You’ve probably heard about LSTMs, and might be curious about how they can help you with multiple time series forecasting.

As machine learning practitioners, we come across various forecasting tasks, and choosing the right model can sometimes be a challenge.

LSTMs have gained attention for their ability to handle long-term dependencies in sequential data, making them a promising choice for time series problems.

By the end of this tutorial, you’ll have a deeper understanding of LSTMs and be better prepared to use them effectively for multiple time series forecasting projects.

So, let’s begin this exciting journey together and start enhancing your forecasting skills!

We will use the NeuralForecast library.

How Does an LSTM Work?

The LSTM cell will process one step of a sequence at a time, i.e. one observation of the time series at a time.

LSTM architecture source:

While doing this, it maintains an internal state which contains information about the steps it has already seen.
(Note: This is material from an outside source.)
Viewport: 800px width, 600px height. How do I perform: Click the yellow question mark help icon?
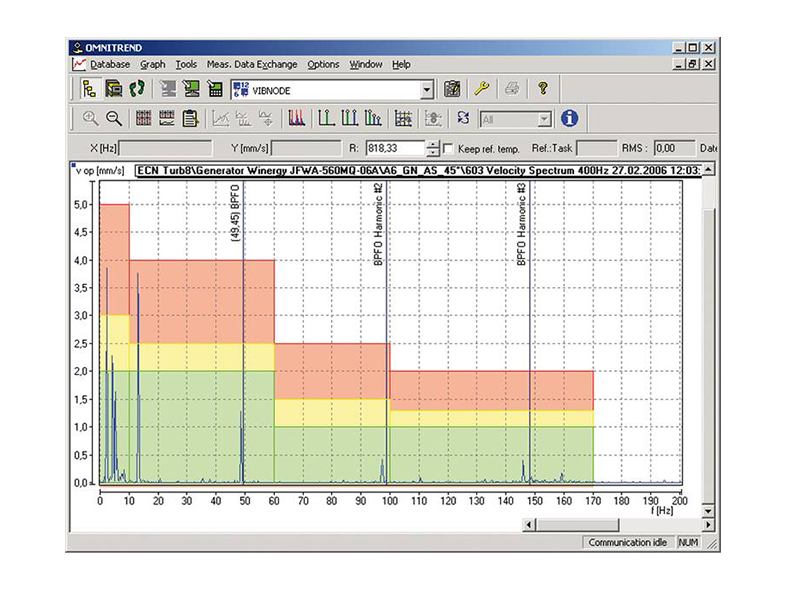542,89
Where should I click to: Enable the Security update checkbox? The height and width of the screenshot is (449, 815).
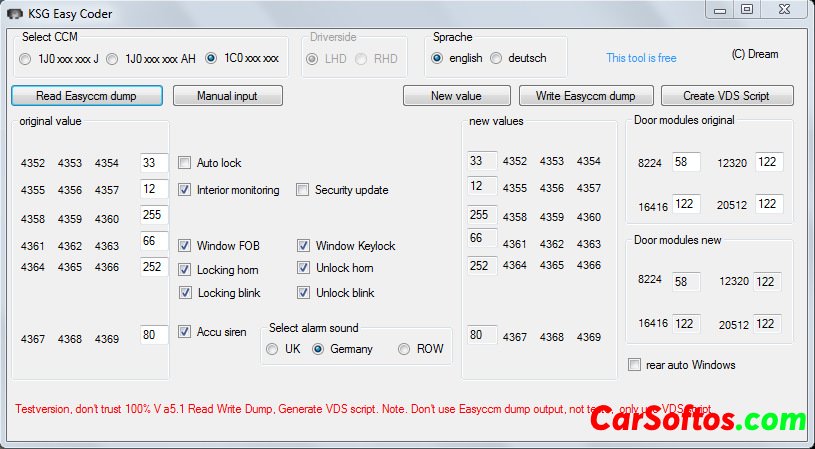click(x=303, y=190)
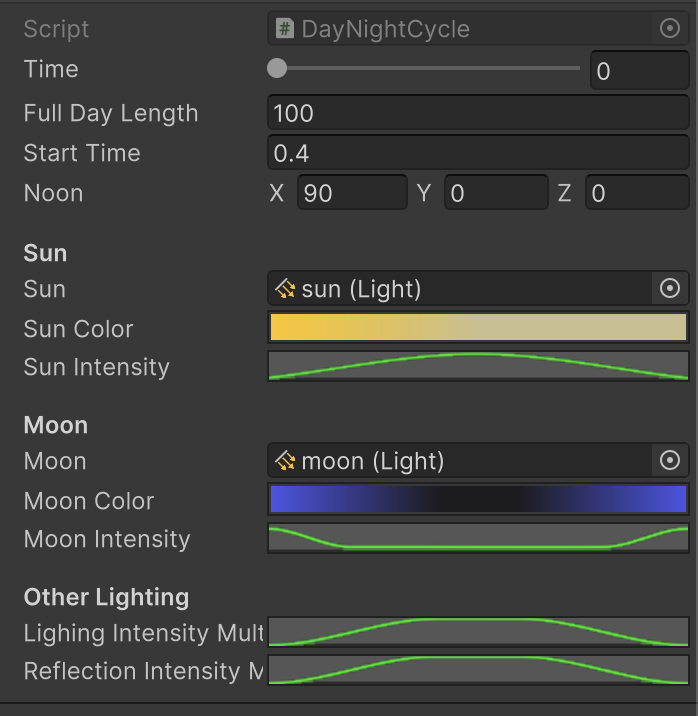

This internal state, which can be thought of as the memory of the LSTM, is simply a matrix.

The input data for each point in a sequence contains the value at that time step and an internal (hidden) representation of the previous observations.

But this representation, although derived from it, is not the same as its internal state.

Therefore, we have three main components: the internal state, the hidden representation and the raw values of the time series.

The internal state and the hidden representation are set to zero at the start of the sequence.

The first step of the LSTM, when receiving data from a sequence, is to decide which information will be discarded from the current internal state.

It uses a “forget gate” to make this decision. This gate is a multiplication of the input data with a matrix, transformed by a sigmoid function.

In the second step it updates the internal state of the LSTM with new information.

It uses an “input gate”, similar to the forget gate, to define which information will be added to it.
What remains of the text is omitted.